* _Source excerpt_:
* * *
Re: Consider Parallelism While Planning For REFRESH MATERIALIZED VIEW

From: Thomas Munro <thomas(dot)munro(at)gmail(dot)com>
To: Bharath Rupireddy <bharath(dot)rupireddyforpostgres(at)gmail(dot)com>
Cc: Luc Vlaming <luc(at)swarm64(dot)com>, PostgreSQL Hackers <pgsql-hackers(at)lists(dot)postgresql(dot)org>
Subject: Re: Consider Parallelism While Planning For REFRESH MATERIALIZED VIEW
Date: 2021-03-17 02:08:01
Message-ID: CA+hUKG+A_A6=yFv-QJw0w-7jk6iNT=Vks5+_a-xUeE9ud8Wr8w@mail.gmail.com
Views: Raw Message | Whole Thread | Download mbox | Resend email
Thread:
Lists: pgsql-hackers

On Tue, Mar 16, 2021 at 2:41 PM Thomas Munro <thomas(dot)munro(at)gmail(dot)com> wrote:
> On Mon, Mar 15, 2021 at 8:25 PM Bharath Rupireddy
> <bharath(dot)rupireddyforpostgres(at)gmail(dot)com> wrote:
> > > > The problem with a case like REFRESH MATERIALIZED VIEW is that there's
> > > > nothing to prevent something that gets run in the course of the query
> > > > from trying to access the view (and the heavyweight lock won't prevent
> > > > that, due to group locking). That's probably a stupid thing to do,
> > > > but it can't be allowed to break the world. The other cases are safe
> > > > from that particular problem because the table doesn't exist yet.
> >
> > Please correct me if my understanding of the above comment (from the
> > commit e9baa5e9) is wrong - even if the leader opens the matview
> > relation in exclusive mode, because of group locking(in case we allow
> > parallel workers to feed in the data to the new heap that gets created
> > for RMV, see ExecRefreshMatView->make_new_heap), can other sessions
> > still access the matview relation with older data?
> >
> > I performed below testing to prove myself wrong for the above understanding:
> > session 1:
> > 1) added few rows to the table t1 on which the mv1 is defined;
> > 2) refresh materialized view mv1;
> >
> > session 2:
> > 1) select count(*) from mv1; ---> this query is blocked until
> > session 1's step (2) is completed and gives the latest result even if
> > the underlying data-generating query runs select part in parallel.
* * *
* _Provided material_:
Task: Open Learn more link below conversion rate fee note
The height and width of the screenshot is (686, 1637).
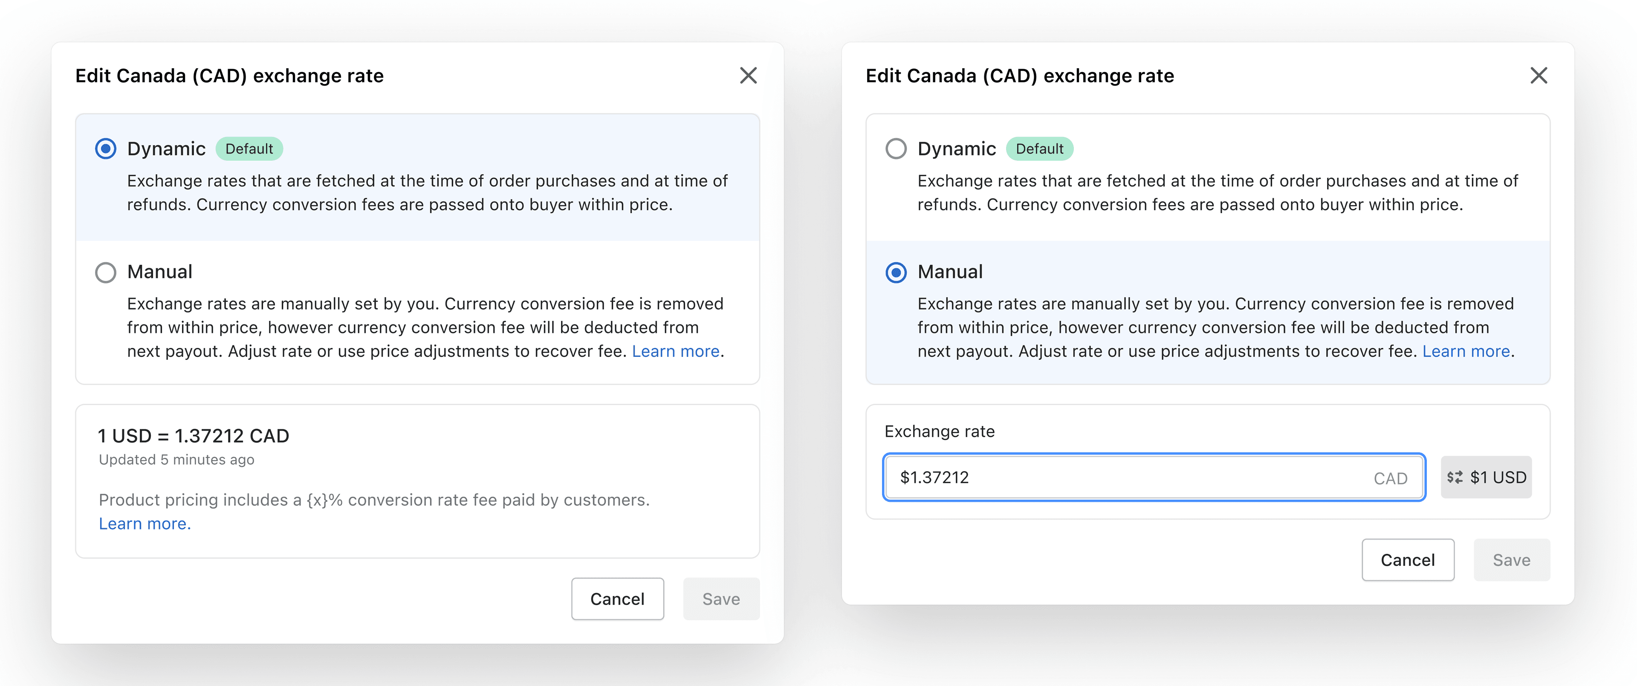Action: click(144, 523)
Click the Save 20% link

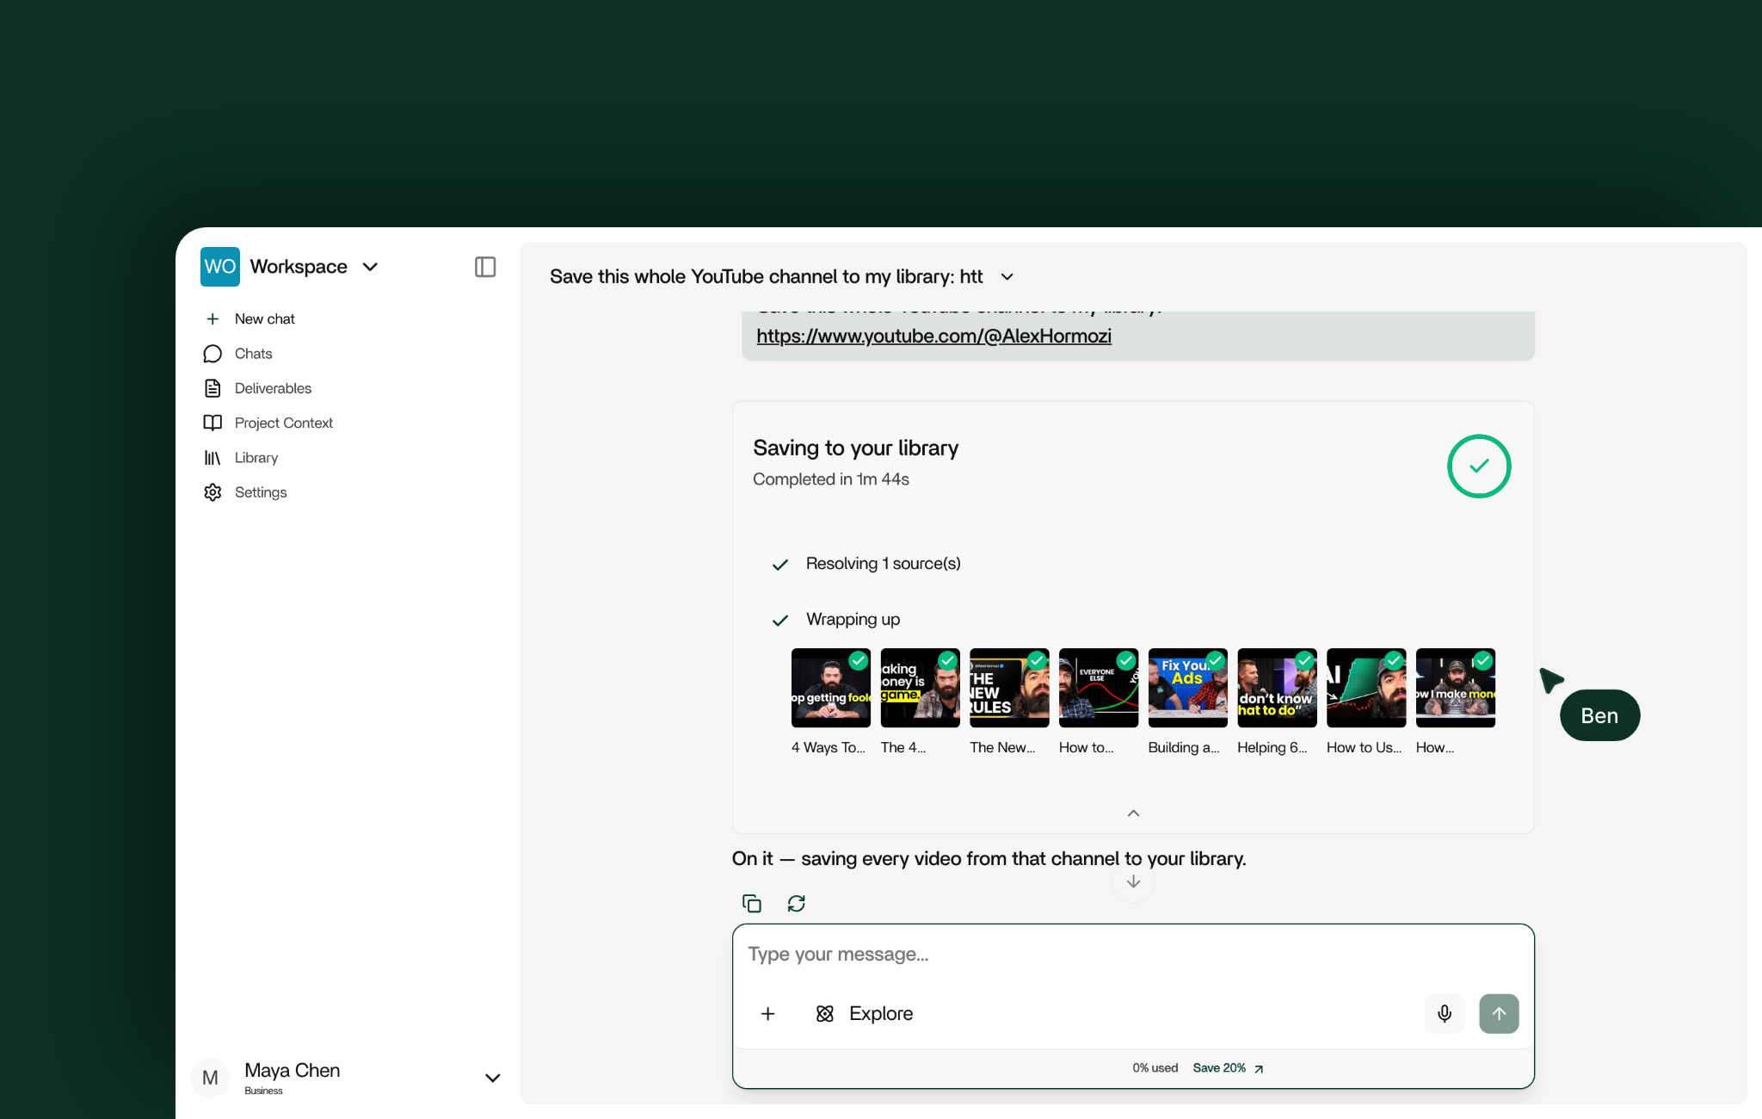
* * *
* _Exercise prompt_: In the email thread about parallelism when planning REFRESH MATERIALIZED VIEW, which commit is the quoted comment about group locking from?

* _Written solution_: Commit e9baa5e9.